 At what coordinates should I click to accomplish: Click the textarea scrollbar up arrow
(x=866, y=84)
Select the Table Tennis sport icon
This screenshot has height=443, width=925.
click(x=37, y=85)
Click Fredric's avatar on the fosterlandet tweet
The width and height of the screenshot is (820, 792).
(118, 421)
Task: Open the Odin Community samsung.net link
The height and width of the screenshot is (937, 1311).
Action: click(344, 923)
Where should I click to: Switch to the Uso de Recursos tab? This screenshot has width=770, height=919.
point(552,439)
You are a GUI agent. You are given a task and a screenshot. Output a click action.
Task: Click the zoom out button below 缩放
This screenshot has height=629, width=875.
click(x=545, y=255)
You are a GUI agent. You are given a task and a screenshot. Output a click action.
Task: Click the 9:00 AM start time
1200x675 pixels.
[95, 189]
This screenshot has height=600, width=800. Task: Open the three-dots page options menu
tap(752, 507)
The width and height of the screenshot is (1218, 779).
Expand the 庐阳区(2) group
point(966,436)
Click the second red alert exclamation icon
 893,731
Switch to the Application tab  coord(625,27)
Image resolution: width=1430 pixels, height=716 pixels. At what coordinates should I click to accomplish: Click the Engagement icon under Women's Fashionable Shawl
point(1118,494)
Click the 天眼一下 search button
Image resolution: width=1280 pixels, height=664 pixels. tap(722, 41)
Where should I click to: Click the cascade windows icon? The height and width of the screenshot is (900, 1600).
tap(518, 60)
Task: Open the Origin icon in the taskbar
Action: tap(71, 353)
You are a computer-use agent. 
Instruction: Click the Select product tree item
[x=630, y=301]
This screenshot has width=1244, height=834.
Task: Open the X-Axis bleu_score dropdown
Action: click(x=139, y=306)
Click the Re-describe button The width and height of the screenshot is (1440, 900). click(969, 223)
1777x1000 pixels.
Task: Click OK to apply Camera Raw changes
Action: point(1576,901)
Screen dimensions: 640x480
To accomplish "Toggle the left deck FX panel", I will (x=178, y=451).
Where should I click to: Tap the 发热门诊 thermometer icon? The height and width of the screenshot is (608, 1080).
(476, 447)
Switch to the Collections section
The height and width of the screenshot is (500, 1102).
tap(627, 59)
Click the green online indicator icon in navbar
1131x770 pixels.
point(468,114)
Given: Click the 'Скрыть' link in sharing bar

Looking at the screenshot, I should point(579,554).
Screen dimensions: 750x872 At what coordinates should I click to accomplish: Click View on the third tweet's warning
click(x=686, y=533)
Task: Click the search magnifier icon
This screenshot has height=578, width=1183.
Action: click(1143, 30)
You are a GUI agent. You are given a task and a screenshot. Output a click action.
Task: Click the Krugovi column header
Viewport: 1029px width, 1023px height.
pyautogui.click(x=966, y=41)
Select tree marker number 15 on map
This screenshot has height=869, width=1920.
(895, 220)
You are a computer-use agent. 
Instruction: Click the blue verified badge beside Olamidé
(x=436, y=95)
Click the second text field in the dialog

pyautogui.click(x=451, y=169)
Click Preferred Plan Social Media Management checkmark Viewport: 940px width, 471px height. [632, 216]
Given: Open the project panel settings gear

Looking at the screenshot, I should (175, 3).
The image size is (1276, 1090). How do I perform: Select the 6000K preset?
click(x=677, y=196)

========

The records above must be restated. Preserve every word.

RESULT OF THIS TASK
 At what coordinates should I click to accomplish: Click the textarea scrollbar up arrow
(x=866, y=84)
Select the Table Tennis sport icon
This screenshot has height=443, width=925.
click(x=37, y=85)
Click Fredric's avatar on the fosterlandet tweet
The width and height of the screenshot is (820, 792).
(118, 421)
Task: Open the Odin Community samsung.net link
The height and width of the screenshot is (937, 1311).
Action: click(344, 923)
Where should I click to: Switch to the Uso de Recursos tab? This screenshot has width=770, height=919.
point(552,439)
You are a GUI agent. You are given a task and a screenshot. Output a click action.
Task: Click the zoom out button below 缩放
This screenshot has height=629, width=875.
click(x=545, y=255)
You are a GUI agent. You are given a task and a screenshot. Output a click action.
Task: Click the 9:00 AM start time
1200x675 pixels.
[95, 189]
This screenshot has height=600, width=800. Task: Open the three-dots page options menu
tap(752, 507)
The width and height of the screenshot is (1218, 779).
Expand the 庐阳区(2) group
point(966,436)
Click the second red alert exclamation icon
 893,731
Switch to the Application tab  coord(625,27)
Image resolution: width=1430 pixels, height=716 pixels. At what coordinates should I click to accomplish: Click the Engagement icon under Women's Fashionable Shawl
point(1118,494)
Click the 天眼一下 search button
Image resolution: width=1280 pixels, height=664 pixels. tap(722, 41)
Where should I click to: Click the cascade windows icon? The height and width of the screenshot is (900, 1600).
tap(518, 60)
Task: Open the Origin icon in the taskbar
Action: tap(71, 353)
You are a computer-use agent. 
Instruction: Click the Select product tree item
[x=630, y=301]
This screenshot has width=1244, height=834.
Task: Open the X-Axis bleu_score dropdown
Action: click(x=139, y=306)
Click the Re-describe button The width and height of the screenshot is (1440, 900). click(969, 223)
1777x1000 pixels.
Task: Click OK to apply Camera Raw changes
Action: point(1576,901)
Screen dimensions: 640x480
To accomplish "Toggle the left deck FX panel", I will (x=178, y=451).
Where should I click to: Tap the 发热门诊 thermometer icon? The height and width of the screenshot is (608, 1080).
(476, 447)
Switch to the Collections section
The height and width of the screenshot is (500, 1102).
tap(627, 59)
Click the green online indicator icon in navbar
1131x770 pixels.
point(468,114)
Given: Click the 'Скрыть' link in sharing bar

Looking at the screenshot, I should point(579,554).
Screen dimensions: 750x872 At what coordinates should I click to accomplish: Click View on the third tweet's warning
click(x=686, y=533)
Task: Click the search magnifier icon
This screenshot has height=578, width=1183.
Action: click(1143, 30)
You are a GUI agent. You are given a task and a screenshot. Output a click action.
Task: Click the Krugovi column header
Viewport: 1029px width, 1023px height.
pyautogui.click(x=966, y=41)
Select tree marker number 15 on map
This screenshot has height=869, width=1920.
(895, 220)
You are a computer-use agent. 
Instruction: Click the blue verified badge beside Olamidé
(x=436, y=95)
Click the second text field in the dialog

pyautogui.click(x=451, y=169)
Click Preferred Plan Social Media Management checkmark Viewport: 940px width, 471px height. [632, 216]
Given: Open the project panel settings gear

Looking at the screenshot, I should (175, 3).
The image size is (1276, 1090). How do I perform: Select the 6000K preset?
click(x=677, y=196)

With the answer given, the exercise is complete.